[Stored data]
* * * *

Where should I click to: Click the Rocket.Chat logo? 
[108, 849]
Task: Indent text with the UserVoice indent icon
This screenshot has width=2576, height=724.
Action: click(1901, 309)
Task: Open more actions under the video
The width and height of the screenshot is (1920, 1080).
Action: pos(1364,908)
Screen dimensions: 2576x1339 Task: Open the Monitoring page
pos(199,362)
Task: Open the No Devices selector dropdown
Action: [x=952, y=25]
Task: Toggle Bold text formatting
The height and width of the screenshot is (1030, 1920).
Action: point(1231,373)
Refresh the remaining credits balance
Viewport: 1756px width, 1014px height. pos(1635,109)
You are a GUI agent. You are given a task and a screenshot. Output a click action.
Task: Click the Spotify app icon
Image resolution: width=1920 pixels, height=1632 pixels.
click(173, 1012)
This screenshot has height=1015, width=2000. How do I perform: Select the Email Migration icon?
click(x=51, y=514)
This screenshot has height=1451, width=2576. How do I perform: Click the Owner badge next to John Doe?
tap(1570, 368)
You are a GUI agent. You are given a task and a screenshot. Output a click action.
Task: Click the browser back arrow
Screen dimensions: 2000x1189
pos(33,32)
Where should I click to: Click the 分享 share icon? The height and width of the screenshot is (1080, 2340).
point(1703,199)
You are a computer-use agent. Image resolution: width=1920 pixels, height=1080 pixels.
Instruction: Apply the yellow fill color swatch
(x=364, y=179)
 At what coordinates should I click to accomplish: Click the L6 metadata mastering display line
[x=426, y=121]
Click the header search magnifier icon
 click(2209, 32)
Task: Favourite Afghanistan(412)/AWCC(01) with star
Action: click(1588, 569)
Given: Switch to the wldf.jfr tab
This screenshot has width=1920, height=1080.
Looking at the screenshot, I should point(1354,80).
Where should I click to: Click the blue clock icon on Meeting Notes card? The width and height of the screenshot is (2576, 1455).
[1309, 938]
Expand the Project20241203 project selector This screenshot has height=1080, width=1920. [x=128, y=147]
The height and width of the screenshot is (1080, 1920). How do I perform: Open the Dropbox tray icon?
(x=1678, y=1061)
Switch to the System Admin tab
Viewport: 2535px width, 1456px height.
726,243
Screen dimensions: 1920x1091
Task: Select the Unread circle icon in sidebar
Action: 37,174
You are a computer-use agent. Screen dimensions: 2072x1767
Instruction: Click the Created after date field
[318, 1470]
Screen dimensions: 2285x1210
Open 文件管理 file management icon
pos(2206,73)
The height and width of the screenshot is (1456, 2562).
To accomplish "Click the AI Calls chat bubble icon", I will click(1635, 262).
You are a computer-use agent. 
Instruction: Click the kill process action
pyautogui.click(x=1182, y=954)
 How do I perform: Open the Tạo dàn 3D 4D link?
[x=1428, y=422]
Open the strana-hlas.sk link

* * * *

> _INSTRUCTIONS TO FOLLOW_
Starting at the line that contains "The height and width of the screenshot is (1080, 1920).", write out every line to the end of the entries, exactly as given.

> _YOUR SOLUTION_
The height and width of the screenshot is (1080, 1920). How do I perform: Open the Dropbox tray icon?
(x=1678, y=1061)
Switch to the System Admin tab
Viewport: 2535px width, 1456px height.
726,243
Screen dimensions: 1920x1091
Task: Select the Unread circle icon in sidebar
Action: 37,174
You are a computer-use agent. Screen dimensions: 2072x1767
Instruction: Click the Created after date field
[318, 1470]
Screen dimensions: 2285x1210
Open 文件管理 file management icon
pos(2206,73)
The height and width of the screenshot is (1456, 2562).
To accomplish "Click the AI Calls chat bubble icon", I will click(1635, 262).
You are a computer-use agent. 
Instruction: Click the kill process action
pyautogui.click(x=1182, y=954)
 How do I perform: Open the Tạo dàn 3D 4D link?
[x=1428, y=422]
Open the strana-hlas.sk link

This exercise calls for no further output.